Ein Kommentar zum ökumenischen Miteinander im Lutherjahr

Darf es ein bisschen mehr sein?

Zum Reformationsgedenken empfing Papst Franziskus den EKD-Vorsitzenden und den Vorsitzenden der Deutschen Bischofskonferenz gemeinsam. domradio.de-Chefredakteur Ingo Brüggenjürgen findet, dass es mehr Begegnungen der Kirchenoberhäupter dieser Art braucht.

Ingo Brüggenjürgen / © Ide Lödige (DR)
Ingo Brüggenjürgen / © Ide Lödige ( DR )

Beim kleinen Ökumene-Gipfel von Papst Franziskus, dem evangelischen Bischof Bedford-Strohm und dem katholischen Erzbischof Kardinal Marx zeigten schon die Bilder der herzlichen Begegnung: hier ist nichts mehr so, wie es über Jahrhunderte war. Hass, Feindschaft und das gegenseitige Ausgrenzen hat man längst hinter sich gelassen. Die Zeit hat inzwischen viele Verletzungen und Verwundungen der vergangenen Jahrhunderte geheilt – so, dass man sich inzwischen lächelnd in den Armen liegen kann.

Die Zeit ist auch hier in unserem Mutterland der Reformation nicht stehen geblieben. Noch in der Generation meiner Großeltern und Eltern war eine konfessionsübergreifende Ehe nahezu ein Ding der Unmöglichkeit.

Christliches Leben nur noch Randbereich der Gesellschaft

Wenn früher die Katholiken am evangelischen Hochfeiertag Karfreitag demonstrativ ihre Wäsche draußen an der Leine aufhängten, rächten sich die evangelischen Bauern bei der Fronleichnamsprozession dann mit dem Ausfahren der Jauche auf ihre Felder…

Meine Kinder können den Unterschied zwischen evangelisch und katholisch kaum mehr erklären. Christliches Leben findet vielfach nur noch im Randbereich der Gesellschaft statt. Darüber können auch die Millionenzahlen der Mitglieder beider Konfessionen nicht mehr hinwegtäuschen. Am Sonntag stellt sich nicht mehr die Frage, wer die volleren Kirchen hat, sondern ob überhaupt noch genügend Gläubige zum Gottesdienst kommen. Kirchen und Klöster bleiben leer – auch wenn der Platz im kirchlichen Kindergarten noch begehrt ist.

Endlose Abendmahlsdebatte

Die christliche Basis spürt es nur zu gut, dass es da im gesellschaftlichen Dialog wenig Sinn ergibt, sich in überflüssigen Kleinkriegen gegenseitig den rechten Glauben abzusprechen. Wo keiner mehr die Zehn Gebote auf die Reihe bekommt, Pfingsten nur noch als beliebtes Reisewochenende im Gedächtnis ist und kaum noch einer weiß, wie man beten könnte, fehlt das Verständnis dafür, dass sich der Papst und die Bischöfe um das richtige Kirchenverständnis streiten.

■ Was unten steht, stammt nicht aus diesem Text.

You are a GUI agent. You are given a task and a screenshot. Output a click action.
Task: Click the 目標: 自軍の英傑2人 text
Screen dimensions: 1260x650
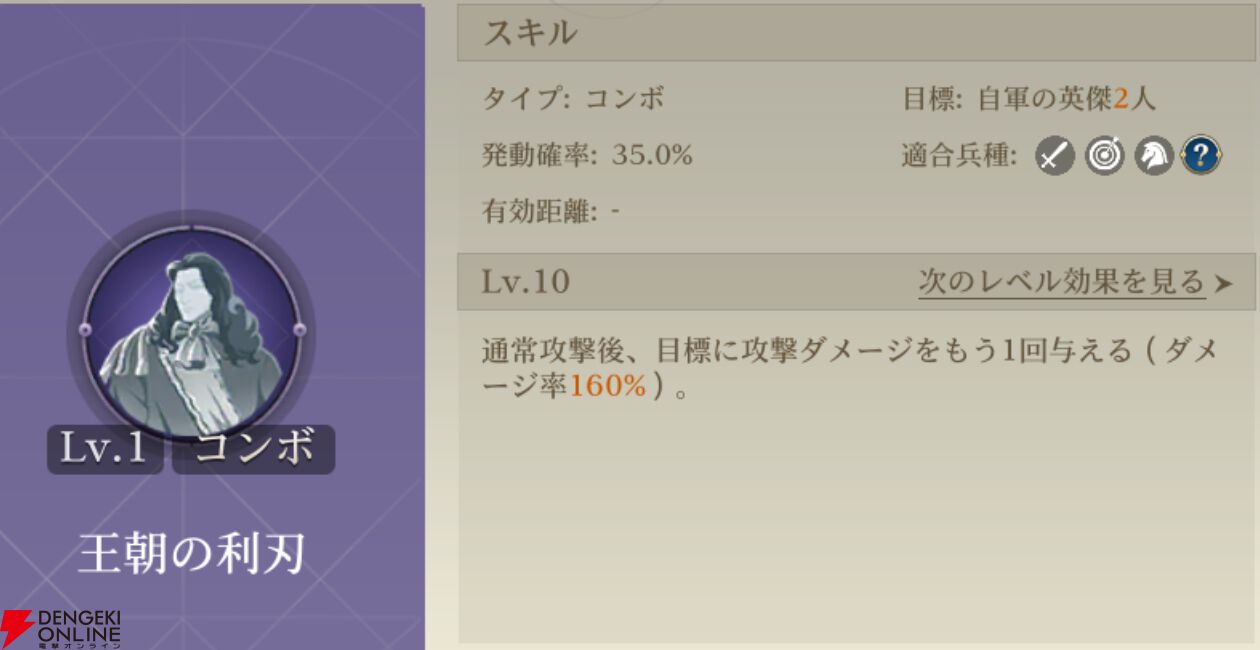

Warum, wenn doch Jesus Christus selbst einlädt, man nicht gemeinsam zum Tisch des Herrn gehen darf – das wissen weder die normale evangelische Kirchenfrau noch der ebenso normale katholische Kirchenmann.

Christliches Zusammenleben erleichtern

Auf dem Boden, wo über Jahrzehnte für den rechten Glauben gestorben wurde, glaubt die Mehrheit heute höchstens noch an den Fußballgott. In solchen Zeiten würden sich die Noch-Gläubigen auf beiden konfessionellen Seiten daher schon freuen, wenn ihre Kirchenoberen ihnen das christliche Zusammenleben schnell erleichtern würden.

Die Gemeinschaft in "versöhnter Verschiedenheit" mag theologisch einen Weg ebnen. Christen an der Basis haben aber immer öfter kein Verständnis dafür, warum sich ihre Chefs nicht endlich mutiger auf den Weg der von Christus gewünschten Einheit machen. Wenn die Bischöfe ihre noch verbliebenen Gläubigen fragen würden, ob es in Sachen Ökumene vielleicht "ein  bisschen mehr sein darf?", dann bekämen Sie im reformatorischen Mutterland heute eine ganz klare Antwort: "Es darf nicht nur – es muss mehr sein!"